Your instructions | Extract every line from the records below that contains the word "agent".

Source information |
++++++
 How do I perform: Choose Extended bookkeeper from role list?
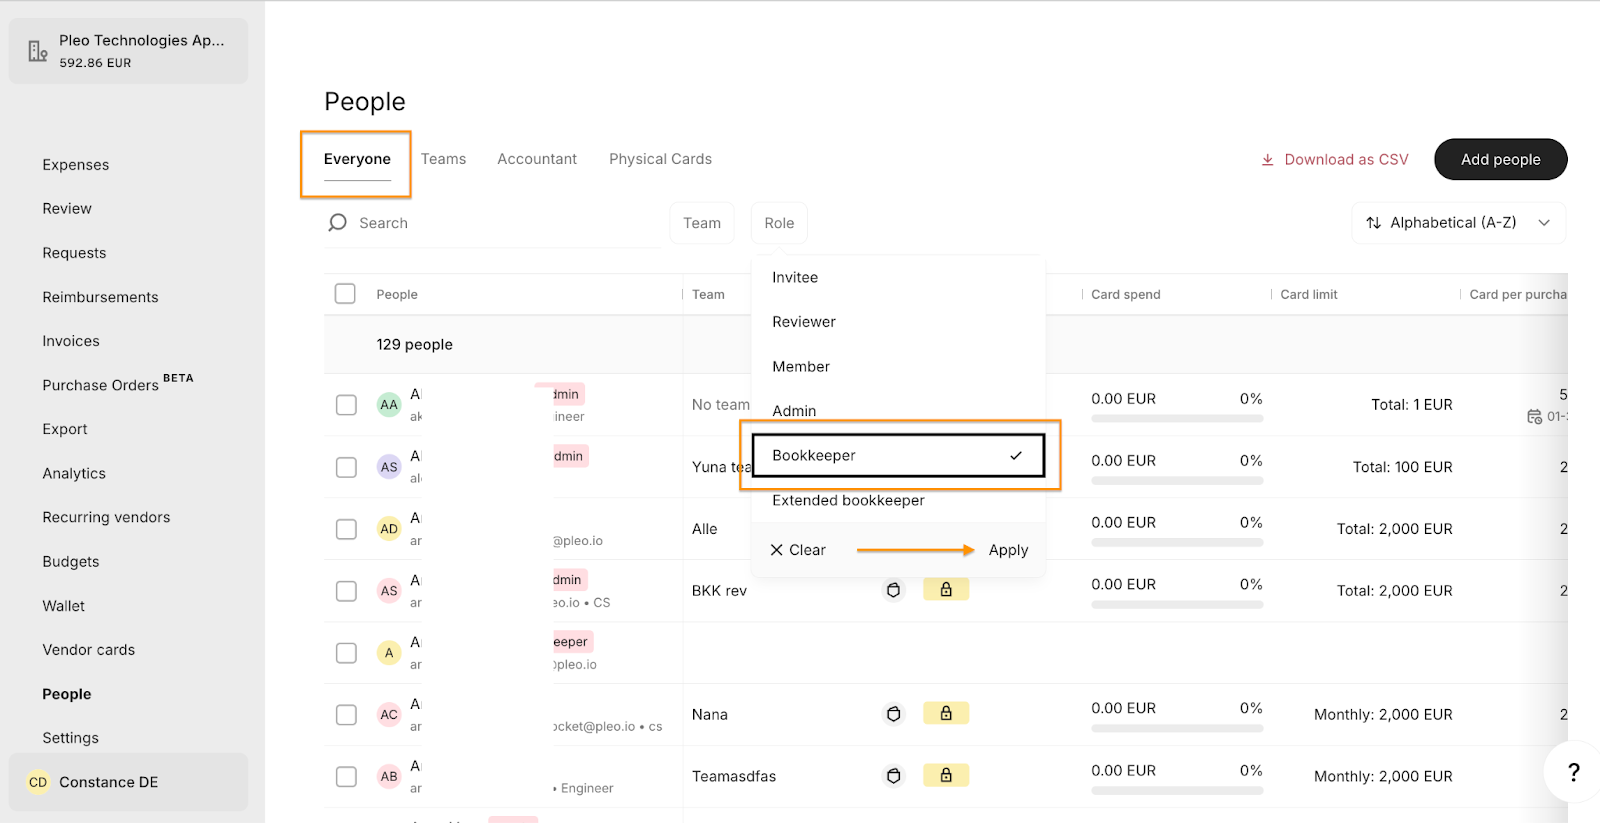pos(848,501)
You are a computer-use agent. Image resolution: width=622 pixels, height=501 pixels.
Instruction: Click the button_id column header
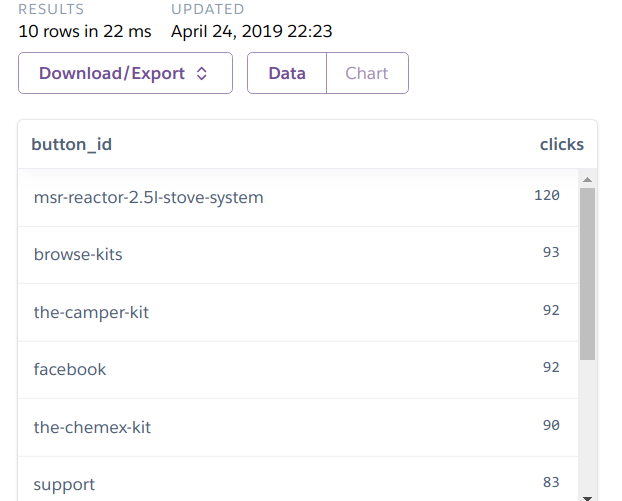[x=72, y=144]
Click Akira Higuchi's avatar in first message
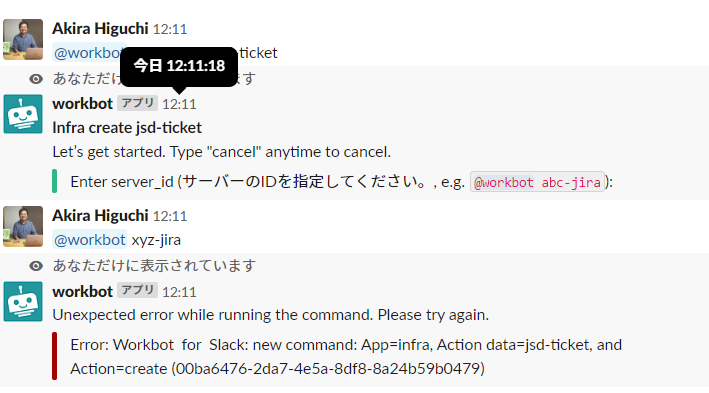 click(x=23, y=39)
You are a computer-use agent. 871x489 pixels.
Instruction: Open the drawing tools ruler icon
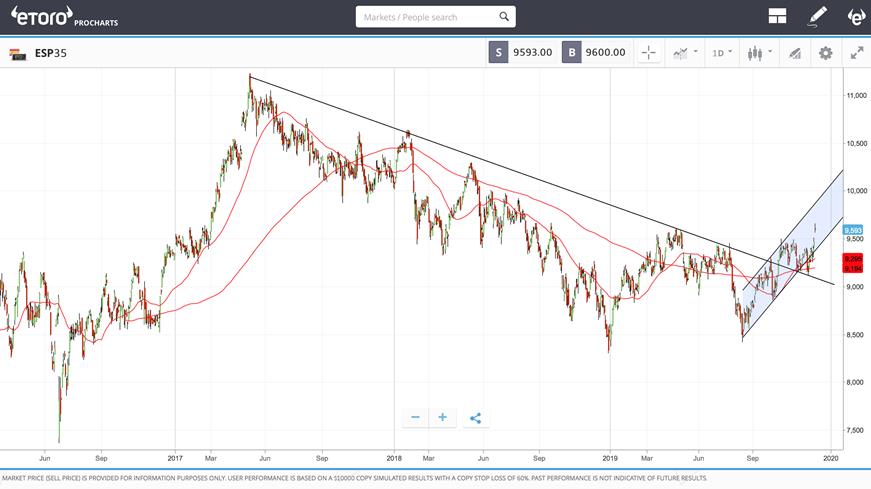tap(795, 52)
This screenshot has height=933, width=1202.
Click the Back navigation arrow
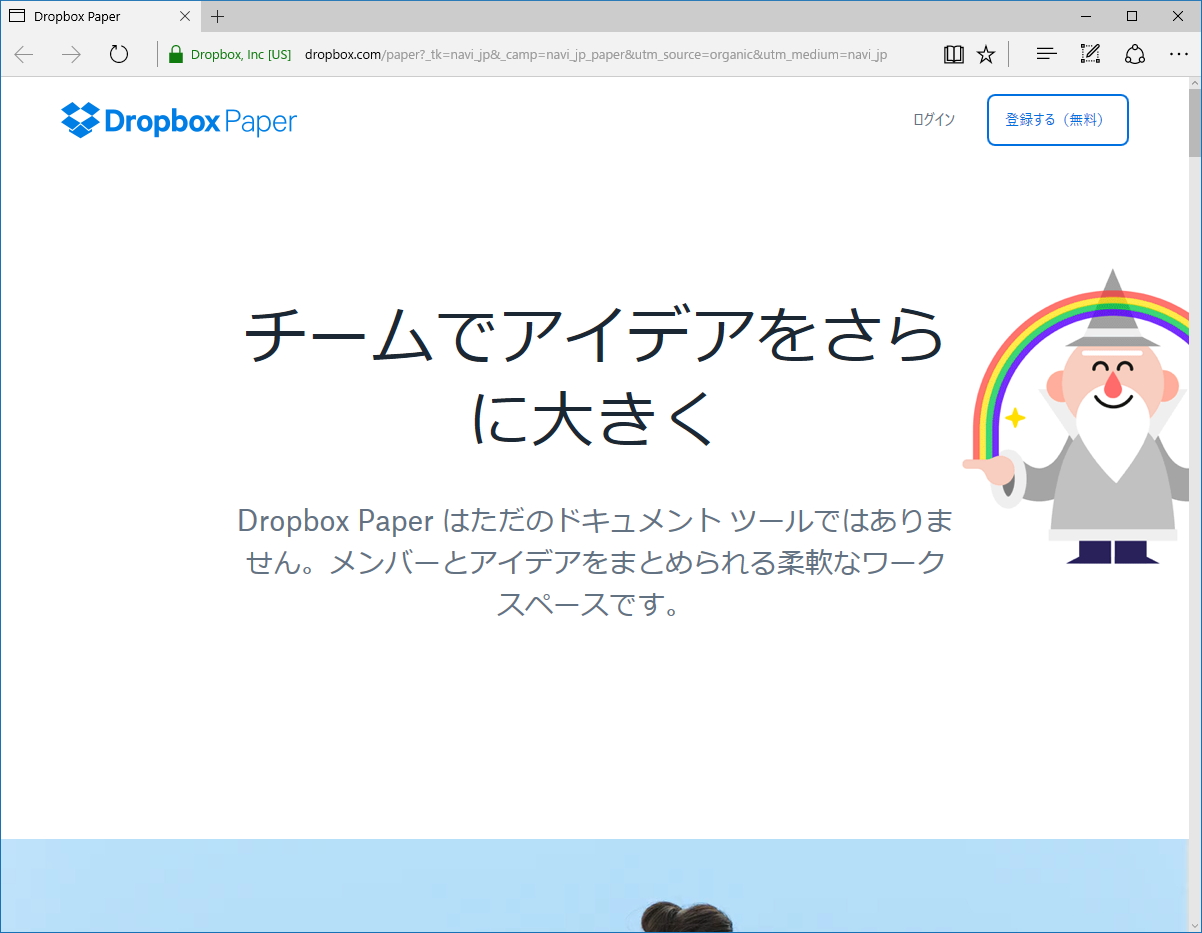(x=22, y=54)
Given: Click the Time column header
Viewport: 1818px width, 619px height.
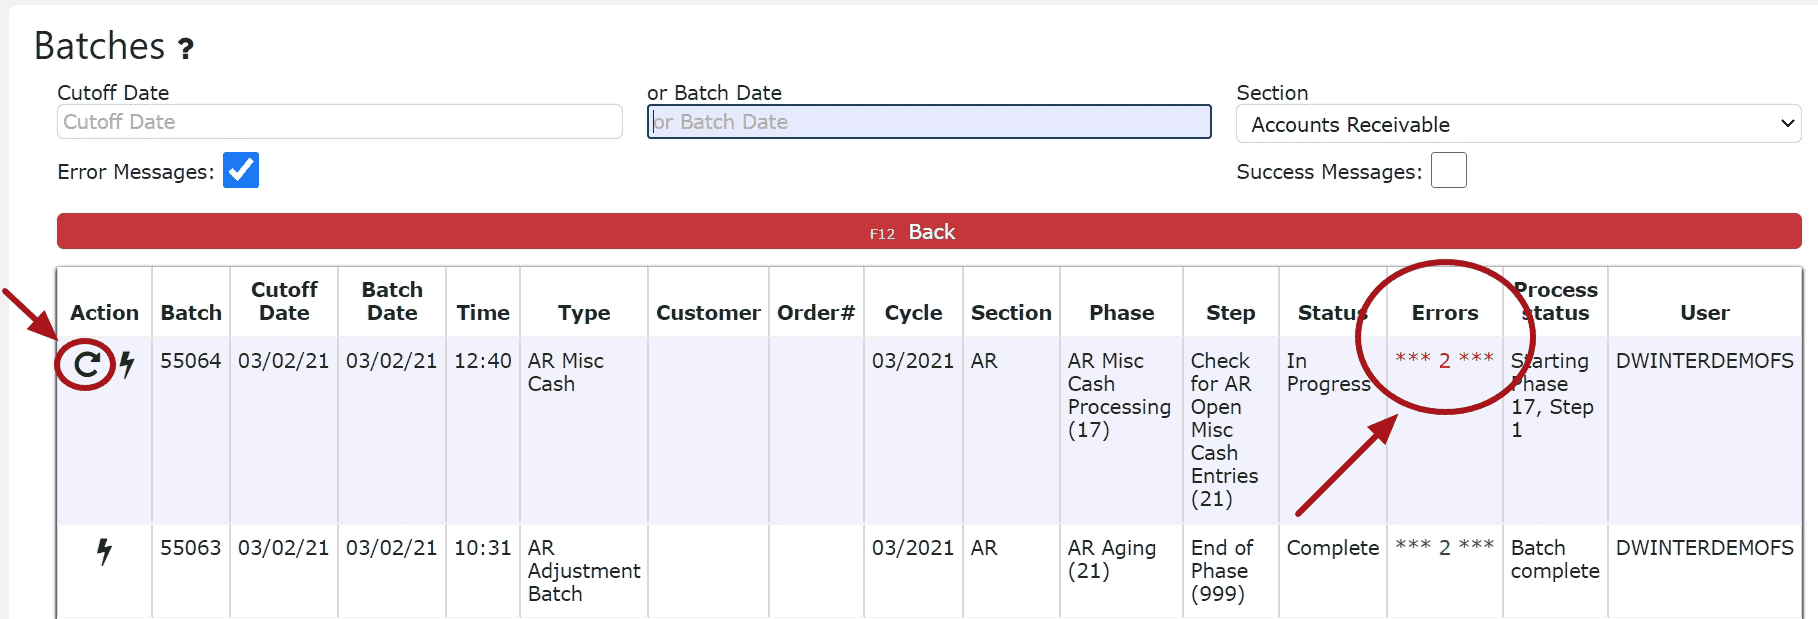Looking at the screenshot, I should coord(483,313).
++++++
Written answer |
You are a computer-use agent. Image resolution: width=622 pixels, height=501 pixels.
You are a computer-use agent. 871x489 pixels.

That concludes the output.